January 28, 2021
Imagine that you are having an election for class officers. Who will you nominate as class president? Or maybe you were assigned to do a group project. Who will you appoint as the group leader?
You scan the room. A few moments of awkward silence, a few murmurs, and then we spot our candidate.
We vote for the seemingly bold, intelligent, and capable one. (Except for those times when we make fun of our friends! Haha.) We want someone who commands respect and people follow. We want someone who is secure and stable.
When we think about leadership, we often think that a leader must always be strong-willed, firm in their beliefs, immovable, and unshakable. Although these traits are actually good leadership qualities, these expectations also tend to make some of us feel unqualified to lead.
The truth is that it is almost impossible for us to always be sure, secure, confident, and stable as human beings.
Whether you are leading a group project, a small discipleship group, a whole classroom, an organization, or just one person, let’s rethink what it means to be a secure and stable leader.
Here are some misconceptions about being a leader:
As leaders, it’s good that we desire to know a lot. But being a leader doesn’t mean you must know all the answers to everything. It’s okay if you haven’t figured it all out. When someone in your group asks you a question that you don’t know the answer to, you may comfortably and humbly say that you don’t know, but will try to know the answer.
A secure leader is humble enough to admit that he doesn’t know everything but is also hungry enough to be willing to know and seek for answers, whether by personal study or with the help of a mentor.
A leader can do many things but he cannot do everything. While it is true that there are exceptional individuals who have great capacities, they are still limited and susceptible to commit mistakes.
Real talk: Hindi pwede na ikaw lang ang bumubuhat. We have people around us who can help. We have to enable them and help them perform their tasks and roles, too. Secure and stable leaders know when to ask for help.
We can’t always be the best. There will always be someone better than us. And when someone in our group is better than us, how do we respond?
Do we feel less significant? Do we feel threatened? Do we feel insecure?
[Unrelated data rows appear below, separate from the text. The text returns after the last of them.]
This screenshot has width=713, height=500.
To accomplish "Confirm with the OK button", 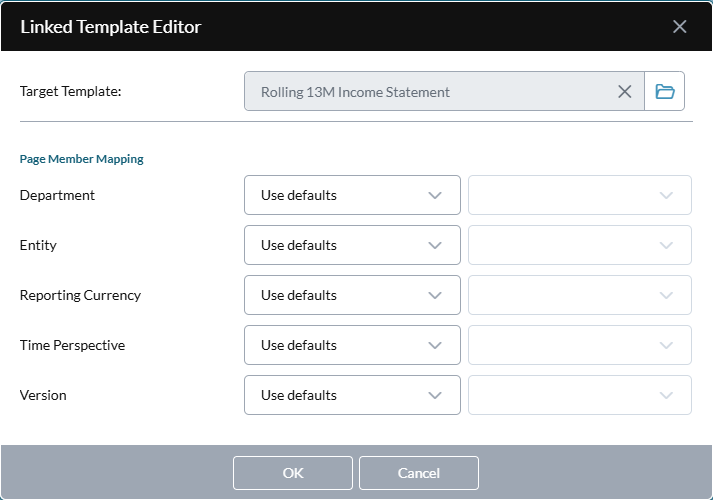I will coord(293,473).
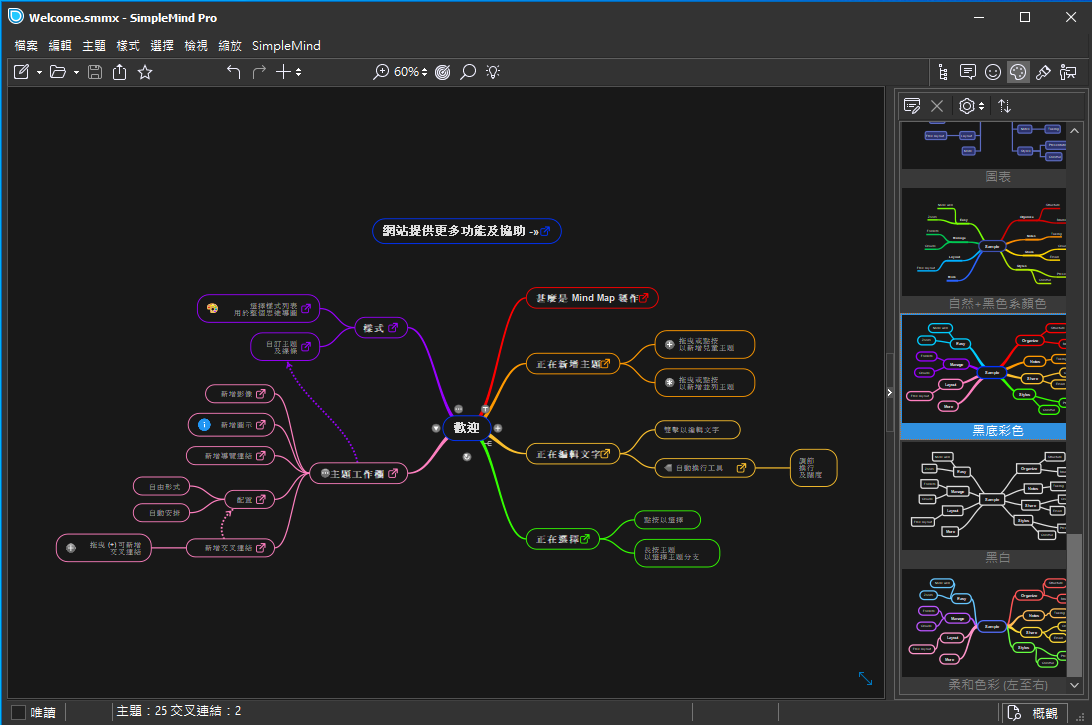The width and height of the screenshot is (1092, 725).
Task: Click the Favorites star icon
Action: point(145,72)
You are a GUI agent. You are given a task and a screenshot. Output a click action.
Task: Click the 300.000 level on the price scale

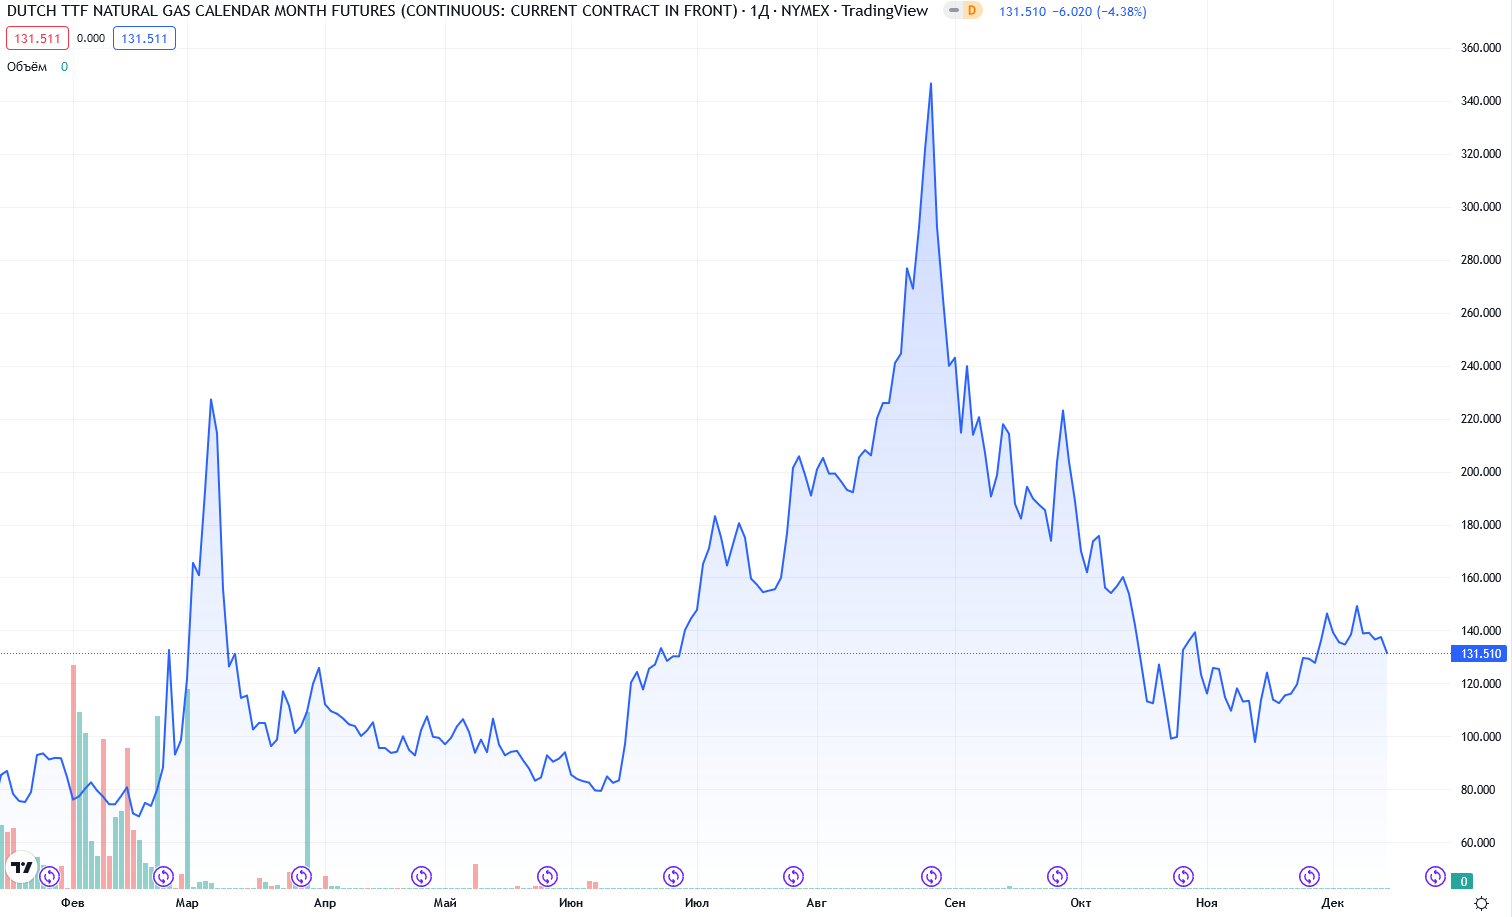1480,207
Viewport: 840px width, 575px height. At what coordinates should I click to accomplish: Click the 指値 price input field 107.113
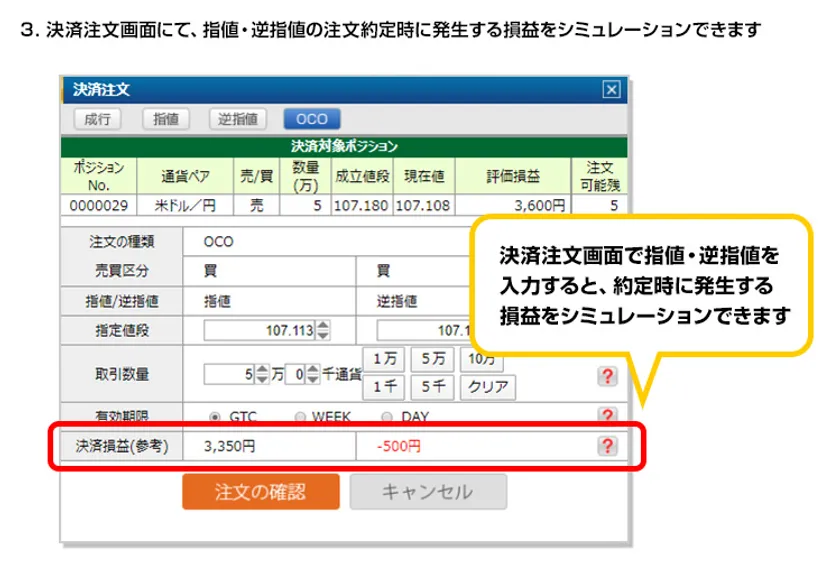pos(259,330)
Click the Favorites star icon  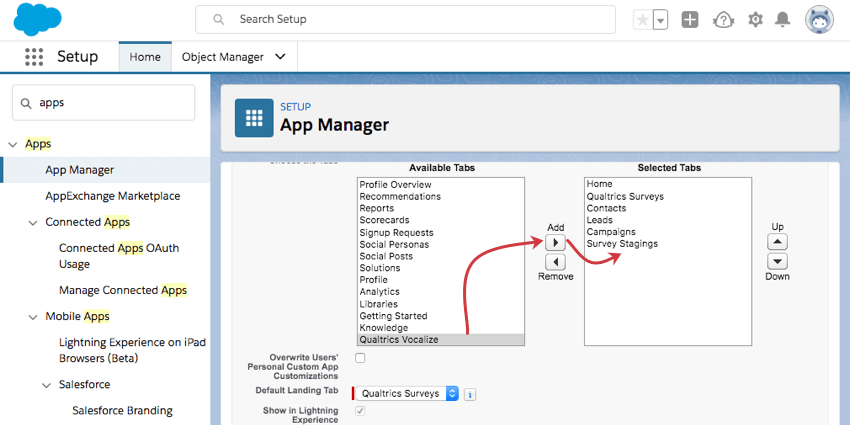pyautogui.click(x=642, y=20)
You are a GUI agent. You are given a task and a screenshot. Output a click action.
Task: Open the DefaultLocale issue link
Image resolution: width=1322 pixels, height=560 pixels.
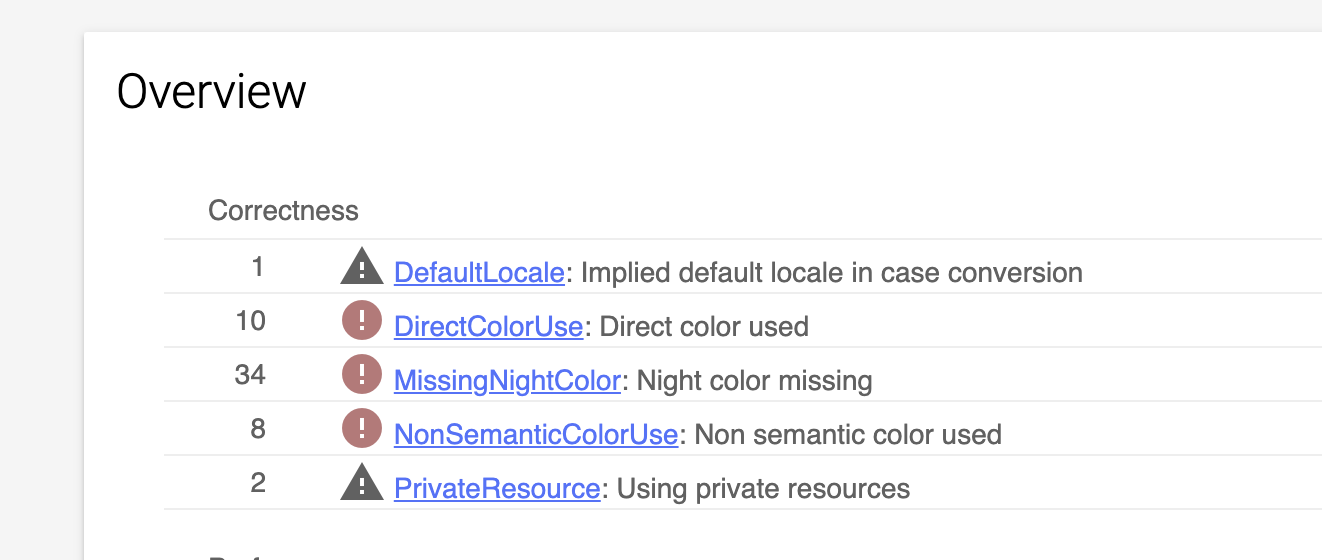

When we feel any of these, we need to reflect and search our hearts as to where we draw security from. The purpose of leading is not to be better than others, but to help others become better.
When we are secure in our leadership role, we will celebrate the giftings and uniqueness of those around us. We will be excited to work with them and use our leadership to discover and hone their potentials.
We are not always at our strongest. We get tired and frustrated. We fall short. There are days when we really feel good about ourselves, but there are also days when we feel weak and unqualified. But our call to leadership is not dependent on how we feel.
The true measure of a leader’s stability is not whether he or she never falls short, but how he or she responds to shortcomings.
Secure and stable leaders have a clear understanding of God’s calling and purpose for their lives. They are not compelled by sheer will, but by knowing that there is a purpose greater than themselves.
While the world points us to a leader’s skills and abilities whenever we want to look for security and stability, the truth is real security is a result of complete reliance on the irrevocable and unchanging purpose of God in our lives.
Whenever we face adversity, we go back to our calling and purpose—why we do what we do. And because He was the one who called us for a specific purpose, He will be the one to sustain us with grace, wisdom, and the skills we need to accomplish the task.
When leading becomes difficult, when quitting seems the better option, and when we see our lack more than our capabilities, we can come to the source of real security and stability—God. Let us rely on His love and grace that enables us to grow and be better leaders.
Go and lead others! May your leadership be marked with grace, confidence, compassion, and kindness.